Em fevereiro de 2018, Mário obteve direito à isenção de Imposto de Renda na sua aposentadoria, por ser cardiopata grave, tendo requerido na Receita Federal a restituição dos últimos três anos, que foi indeferida administrativamente em dezembro de 2019. Considerando o caso acima, em relação ao prazo prescricional, é correto afirmar que uma ação judicial para anular essa decisão administrativa de indeferimento de restituição:
- A)não poderá ser ajuizada, pois o prazo prescricional é de dois anos da decisão denegatória da restituição;
Errada, porque nao existe esse prazo geral de 2 anos para ação contra indeferimento de restituição tributária nesse contexto.
- B)poderá ser ajuizada, pois não se passaram cinco anos da decisão denegatória da restituição;
Errada, porque a justificativa apresentada nao é o marco correto cobrado na questão; o ponto central é o prazo quinquenal ligado ao ato concessivo e à pretensão contra a Fazenda.
- C)não poderá ser ajuizada, pois a prescrição intercorrente corre pela metade do prazo de cinco anos;
Errada, porque prescrição intercorrente não é a discussão do caso e a afirmação sobre prazo pela metade nao se aplica aqui.
- D)poderá ser ajuizada, pois o prazo prescricional é de cinco anos da decisão que concedeu a isenção;
Certa, porque a pretensão judicial ainda está dentro do prazo de 5 anos contado do ato que concedeu a isenção, em linha com o prazo quinquenal contra a Fazenda Pública.

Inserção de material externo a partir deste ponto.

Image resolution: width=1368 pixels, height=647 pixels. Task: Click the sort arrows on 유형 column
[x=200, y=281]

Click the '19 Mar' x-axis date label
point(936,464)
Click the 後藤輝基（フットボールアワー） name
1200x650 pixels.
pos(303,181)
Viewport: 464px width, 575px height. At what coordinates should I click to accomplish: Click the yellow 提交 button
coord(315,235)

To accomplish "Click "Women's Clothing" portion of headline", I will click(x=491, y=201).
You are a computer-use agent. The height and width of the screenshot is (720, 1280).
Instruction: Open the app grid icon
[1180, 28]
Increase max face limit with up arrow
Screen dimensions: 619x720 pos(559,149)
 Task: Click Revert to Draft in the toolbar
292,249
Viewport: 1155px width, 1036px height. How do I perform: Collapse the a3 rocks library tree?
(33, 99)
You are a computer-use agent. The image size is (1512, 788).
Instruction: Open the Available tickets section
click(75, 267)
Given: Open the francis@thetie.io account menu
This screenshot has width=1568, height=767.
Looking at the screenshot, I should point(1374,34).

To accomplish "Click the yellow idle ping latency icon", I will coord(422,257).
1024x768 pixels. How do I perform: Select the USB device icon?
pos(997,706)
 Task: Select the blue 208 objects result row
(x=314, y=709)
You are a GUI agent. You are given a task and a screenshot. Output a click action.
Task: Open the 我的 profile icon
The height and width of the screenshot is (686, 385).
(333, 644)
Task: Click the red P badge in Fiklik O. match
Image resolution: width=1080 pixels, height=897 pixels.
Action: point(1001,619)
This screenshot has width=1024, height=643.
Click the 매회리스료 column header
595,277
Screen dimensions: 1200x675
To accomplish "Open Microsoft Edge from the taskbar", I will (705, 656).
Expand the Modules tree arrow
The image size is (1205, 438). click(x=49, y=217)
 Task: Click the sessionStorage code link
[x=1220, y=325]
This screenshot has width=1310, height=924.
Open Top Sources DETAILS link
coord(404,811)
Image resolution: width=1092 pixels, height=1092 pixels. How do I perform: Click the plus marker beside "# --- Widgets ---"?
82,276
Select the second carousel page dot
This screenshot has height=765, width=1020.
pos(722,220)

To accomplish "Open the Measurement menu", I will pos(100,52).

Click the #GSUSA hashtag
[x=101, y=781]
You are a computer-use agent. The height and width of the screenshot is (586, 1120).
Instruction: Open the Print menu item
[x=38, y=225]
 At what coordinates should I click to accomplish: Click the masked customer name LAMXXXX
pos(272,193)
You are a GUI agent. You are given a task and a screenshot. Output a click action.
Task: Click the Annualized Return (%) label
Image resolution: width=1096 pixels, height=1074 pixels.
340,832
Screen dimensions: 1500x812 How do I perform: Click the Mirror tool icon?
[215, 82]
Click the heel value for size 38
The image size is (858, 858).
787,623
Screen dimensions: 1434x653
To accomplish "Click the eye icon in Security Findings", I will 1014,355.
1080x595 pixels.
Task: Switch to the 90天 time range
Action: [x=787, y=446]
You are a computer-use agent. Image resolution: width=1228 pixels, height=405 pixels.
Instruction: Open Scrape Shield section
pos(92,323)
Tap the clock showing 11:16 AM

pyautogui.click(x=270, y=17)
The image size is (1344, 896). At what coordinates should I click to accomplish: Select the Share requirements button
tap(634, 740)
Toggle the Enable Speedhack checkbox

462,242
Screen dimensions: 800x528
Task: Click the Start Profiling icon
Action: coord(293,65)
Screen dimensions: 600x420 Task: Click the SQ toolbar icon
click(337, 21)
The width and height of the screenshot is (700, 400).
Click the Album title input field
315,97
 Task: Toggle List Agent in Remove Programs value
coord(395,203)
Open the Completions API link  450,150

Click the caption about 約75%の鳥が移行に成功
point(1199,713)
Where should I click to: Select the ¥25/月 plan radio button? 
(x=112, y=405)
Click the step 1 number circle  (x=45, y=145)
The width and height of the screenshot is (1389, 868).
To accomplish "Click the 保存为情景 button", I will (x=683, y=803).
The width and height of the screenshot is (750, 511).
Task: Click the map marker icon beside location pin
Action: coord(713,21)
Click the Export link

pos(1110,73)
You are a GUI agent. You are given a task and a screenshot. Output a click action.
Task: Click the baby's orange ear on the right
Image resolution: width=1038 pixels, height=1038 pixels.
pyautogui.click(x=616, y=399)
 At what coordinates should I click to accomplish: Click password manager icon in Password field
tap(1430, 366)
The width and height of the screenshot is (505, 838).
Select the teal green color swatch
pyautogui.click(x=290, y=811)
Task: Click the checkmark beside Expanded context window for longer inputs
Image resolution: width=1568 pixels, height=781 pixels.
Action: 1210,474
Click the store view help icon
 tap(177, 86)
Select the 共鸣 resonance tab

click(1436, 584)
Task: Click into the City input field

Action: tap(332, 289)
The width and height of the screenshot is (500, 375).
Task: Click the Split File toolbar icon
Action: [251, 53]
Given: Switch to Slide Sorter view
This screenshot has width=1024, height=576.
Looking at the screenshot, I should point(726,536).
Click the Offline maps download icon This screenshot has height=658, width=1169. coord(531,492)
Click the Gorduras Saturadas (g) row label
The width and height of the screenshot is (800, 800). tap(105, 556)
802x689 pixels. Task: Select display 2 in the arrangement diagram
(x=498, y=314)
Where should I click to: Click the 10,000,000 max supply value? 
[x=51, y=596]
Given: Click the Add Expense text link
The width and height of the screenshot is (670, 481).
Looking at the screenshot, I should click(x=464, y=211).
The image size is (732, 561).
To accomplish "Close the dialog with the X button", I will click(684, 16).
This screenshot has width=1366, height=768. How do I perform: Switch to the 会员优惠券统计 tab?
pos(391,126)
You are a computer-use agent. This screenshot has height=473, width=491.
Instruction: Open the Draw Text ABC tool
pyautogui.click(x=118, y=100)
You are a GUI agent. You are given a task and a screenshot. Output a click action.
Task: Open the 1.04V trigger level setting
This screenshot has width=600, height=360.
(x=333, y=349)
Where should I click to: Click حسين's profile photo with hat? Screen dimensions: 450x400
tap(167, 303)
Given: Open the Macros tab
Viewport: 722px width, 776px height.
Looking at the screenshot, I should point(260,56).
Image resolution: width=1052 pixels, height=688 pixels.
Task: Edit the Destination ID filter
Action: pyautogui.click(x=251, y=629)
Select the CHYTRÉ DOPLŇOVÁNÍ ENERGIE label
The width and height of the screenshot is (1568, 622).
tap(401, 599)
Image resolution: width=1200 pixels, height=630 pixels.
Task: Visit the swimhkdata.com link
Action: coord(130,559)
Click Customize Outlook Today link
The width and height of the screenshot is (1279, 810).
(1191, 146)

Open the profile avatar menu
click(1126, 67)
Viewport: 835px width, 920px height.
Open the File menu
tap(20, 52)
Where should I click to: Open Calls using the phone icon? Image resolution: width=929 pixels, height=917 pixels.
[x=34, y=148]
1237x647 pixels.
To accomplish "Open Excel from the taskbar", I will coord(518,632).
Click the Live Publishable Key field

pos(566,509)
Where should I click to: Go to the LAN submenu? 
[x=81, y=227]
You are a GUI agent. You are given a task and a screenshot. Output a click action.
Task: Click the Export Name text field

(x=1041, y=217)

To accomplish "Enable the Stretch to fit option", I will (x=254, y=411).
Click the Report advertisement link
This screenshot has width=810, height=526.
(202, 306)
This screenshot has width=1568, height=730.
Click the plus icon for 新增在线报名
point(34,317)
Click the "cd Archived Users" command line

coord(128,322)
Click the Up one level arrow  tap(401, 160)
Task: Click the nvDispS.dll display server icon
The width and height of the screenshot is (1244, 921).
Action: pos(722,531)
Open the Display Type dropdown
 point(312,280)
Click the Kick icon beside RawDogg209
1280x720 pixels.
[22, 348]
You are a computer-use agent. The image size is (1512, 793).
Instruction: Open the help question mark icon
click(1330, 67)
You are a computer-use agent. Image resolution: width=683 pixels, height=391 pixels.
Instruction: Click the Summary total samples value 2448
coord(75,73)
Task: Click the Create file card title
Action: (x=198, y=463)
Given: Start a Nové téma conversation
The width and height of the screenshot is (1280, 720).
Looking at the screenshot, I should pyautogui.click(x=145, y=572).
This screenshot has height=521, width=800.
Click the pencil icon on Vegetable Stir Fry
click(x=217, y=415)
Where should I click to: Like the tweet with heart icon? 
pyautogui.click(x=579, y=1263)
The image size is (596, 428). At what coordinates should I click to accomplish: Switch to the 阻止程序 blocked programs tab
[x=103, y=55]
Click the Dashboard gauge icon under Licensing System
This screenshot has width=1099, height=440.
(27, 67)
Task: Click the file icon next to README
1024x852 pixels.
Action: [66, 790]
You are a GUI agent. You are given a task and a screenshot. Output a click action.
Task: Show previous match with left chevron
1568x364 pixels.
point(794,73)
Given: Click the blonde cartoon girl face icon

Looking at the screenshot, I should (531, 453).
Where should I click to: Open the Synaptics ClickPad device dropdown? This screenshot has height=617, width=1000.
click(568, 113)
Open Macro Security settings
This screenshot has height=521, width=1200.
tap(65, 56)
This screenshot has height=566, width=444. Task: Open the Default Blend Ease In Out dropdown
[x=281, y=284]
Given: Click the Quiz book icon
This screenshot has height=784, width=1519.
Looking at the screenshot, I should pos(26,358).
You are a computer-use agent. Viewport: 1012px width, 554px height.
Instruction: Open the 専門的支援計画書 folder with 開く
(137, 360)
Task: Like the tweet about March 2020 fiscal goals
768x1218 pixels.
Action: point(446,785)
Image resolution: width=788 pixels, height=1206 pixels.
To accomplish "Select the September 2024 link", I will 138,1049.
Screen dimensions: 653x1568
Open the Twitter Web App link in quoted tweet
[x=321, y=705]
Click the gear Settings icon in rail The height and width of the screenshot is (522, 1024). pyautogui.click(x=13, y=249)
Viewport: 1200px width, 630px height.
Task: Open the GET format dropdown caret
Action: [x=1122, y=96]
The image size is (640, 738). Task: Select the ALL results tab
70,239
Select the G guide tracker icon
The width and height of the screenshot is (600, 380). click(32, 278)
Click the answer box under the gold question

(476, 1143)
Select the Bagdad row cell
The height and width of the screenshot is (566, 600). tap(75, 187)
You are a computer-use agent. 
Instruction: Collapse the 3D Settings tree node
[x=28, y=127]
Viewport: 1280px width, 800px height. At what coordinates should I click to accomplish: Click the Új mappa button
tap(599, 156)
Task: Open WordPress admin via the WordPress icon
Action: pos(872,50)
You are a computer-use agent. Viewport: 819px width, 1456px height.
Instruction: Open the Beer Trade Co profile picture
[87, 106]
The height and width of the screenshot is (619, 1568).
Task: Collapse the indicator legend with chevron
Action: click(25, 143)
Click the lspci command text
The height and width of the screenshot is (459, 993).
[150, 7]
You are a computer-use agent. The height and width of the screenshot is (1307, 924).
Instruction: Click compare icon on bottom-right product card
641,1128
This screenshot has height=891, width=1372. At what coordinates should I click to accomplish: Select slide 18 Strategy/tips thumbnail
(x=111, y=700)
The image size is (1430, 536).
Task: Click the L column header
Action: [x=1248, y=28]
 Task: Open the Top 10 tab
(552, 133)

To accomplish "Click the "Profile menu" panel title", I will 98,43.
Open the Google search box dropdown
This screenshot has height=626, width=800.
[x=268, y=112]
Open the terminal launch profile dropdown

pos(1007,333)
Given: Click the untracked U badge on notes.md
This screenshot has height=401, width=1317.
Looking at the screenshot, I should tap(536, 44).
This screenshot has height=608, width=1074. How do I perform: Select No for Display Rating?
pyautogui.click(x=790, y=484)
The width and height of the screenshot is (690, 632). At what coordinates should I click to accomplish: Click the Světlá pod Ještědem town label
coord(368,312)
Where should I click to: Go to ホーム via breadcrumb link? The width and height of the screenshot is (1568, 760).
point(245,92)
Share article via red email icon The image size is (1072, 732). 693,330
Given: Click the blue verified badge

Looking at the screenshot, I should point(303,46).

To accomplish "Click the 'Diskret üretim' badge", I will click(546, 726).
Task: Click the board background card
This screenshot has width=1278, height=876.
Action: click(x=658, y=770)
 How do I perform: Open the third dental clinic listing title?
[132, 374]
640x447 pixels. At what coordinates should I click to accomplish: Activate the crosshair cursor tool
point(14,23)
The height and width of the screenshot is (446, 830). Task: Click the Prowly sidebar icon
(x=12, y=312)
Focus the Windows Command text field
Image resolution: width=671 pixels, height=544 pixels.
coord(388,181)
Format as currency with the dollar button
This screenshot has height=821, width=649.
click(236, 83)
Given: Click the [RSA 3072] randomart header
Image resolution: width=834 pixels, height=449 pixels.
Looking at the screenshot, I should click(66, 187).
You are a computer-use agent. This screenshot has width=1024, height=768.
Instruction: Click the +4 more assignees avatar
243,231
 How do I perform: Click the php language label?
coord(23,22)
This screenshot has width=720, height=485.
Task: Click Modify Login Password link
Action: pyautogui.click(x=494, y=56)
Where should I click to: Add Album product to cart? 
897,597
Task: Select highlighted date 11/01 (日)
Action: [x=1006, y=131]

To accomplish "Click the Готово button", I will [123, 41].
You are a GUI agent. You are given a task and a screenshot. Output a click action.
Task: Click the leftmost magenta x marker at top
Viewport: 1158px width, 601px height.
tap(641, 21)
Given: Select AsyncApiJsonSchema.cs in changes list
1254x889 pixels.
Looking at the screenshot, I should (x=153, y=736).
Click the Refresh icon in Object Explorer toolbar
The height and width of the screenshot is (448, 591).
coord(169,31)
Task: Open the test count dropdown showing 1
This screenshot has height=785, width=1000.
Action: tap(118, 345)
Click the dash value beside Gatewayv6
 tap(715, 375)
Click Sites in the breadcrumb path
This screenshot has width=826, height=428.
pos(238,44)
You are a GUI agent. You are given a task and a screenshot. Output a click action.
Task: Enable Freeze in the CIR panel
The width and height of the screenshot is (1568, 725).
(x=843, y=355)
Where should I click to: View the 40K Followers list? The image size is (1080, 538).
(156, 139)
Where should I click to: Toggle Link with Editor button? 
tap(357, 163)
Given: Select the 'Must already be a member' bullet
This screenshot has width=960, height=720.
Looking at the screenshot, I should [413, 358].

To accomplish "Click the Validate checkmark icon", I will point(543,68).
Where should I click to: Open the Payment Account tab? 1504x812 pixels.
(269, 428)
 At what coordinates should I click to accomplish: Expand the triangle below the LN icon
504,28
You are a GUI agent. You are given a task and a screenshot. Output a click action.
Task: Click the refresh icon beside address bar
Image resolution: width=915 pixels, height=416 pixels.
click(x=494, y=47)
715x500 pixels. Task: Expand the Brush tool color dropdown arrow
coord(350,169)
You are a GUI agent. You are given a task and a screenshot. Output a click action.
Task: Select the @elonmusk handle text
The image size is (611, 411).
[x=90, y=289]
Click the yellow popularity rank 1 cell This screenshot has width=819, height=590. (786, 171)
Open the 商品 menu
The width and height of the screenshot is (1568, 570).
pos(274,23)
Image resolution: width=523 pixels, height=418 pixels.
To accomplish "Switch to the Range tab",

- E)poderá ser ajuizada, pois o prazo prescricional é de dez anos da decisão denegatória da restituição.
Errada, porque nao existe prazo prescricional de 10 anos para impugnar esse indeferimento administrativo de restituição.
Gabarito: D
Aqui a ideia central é separar duas coisas: o direito material de pedir a restituição e o prazo para ir ao Judiciário discutir a negativa administrativa. Em matéria de cobrança contra a Fazenda Pública, o prazo prescricional, como regra, é de 5 anos, nos termos do Decreto 20.910/1932. Na prática, a FGV gosta de testar esse cuidado: nao basta olhar só para a data do indeferimento, porque o marco pode estar ligado ao ato que gerou o direito discutido e ao regime prescricional aplicável contra o Poder Público. No caso, Mário obteve a isenção em fevereiro de 2018 e, a partir daí, a discussão sobre a restituição dos valores pagos indevidamente fica vinculada ao ato concessivo da isenção. Como a ação judicial seria proposta dentro do quinquênio, não há prescrição. Por isso, a assertiva correta é a que fala em prazo de 5 anos contado da decisão que concedeu a isenção. Um detalhe importante: a banca costuma misturar indeferimento administrativo, restituição tributária e prazos do CTN para ver se voce vai no impulso. Aqui, a lógica cobrada foi a do prazo quinquenal contra a Fazenda Pública, e nao uma contagem inventada de 2 ou 10 anos. Em concurso, quando aparecer Fazenda Pública + discussão de ato administrativo + prazo, acenda o alerta para o quinquênio do Decreto 20.910/1932. Então, resumindo: a ação pode ser ajuizada, porque ainda está dentro do prazo de 5 anos contado do ato que reconheceu a isenção, razão pela qual o gabarito é a letra D.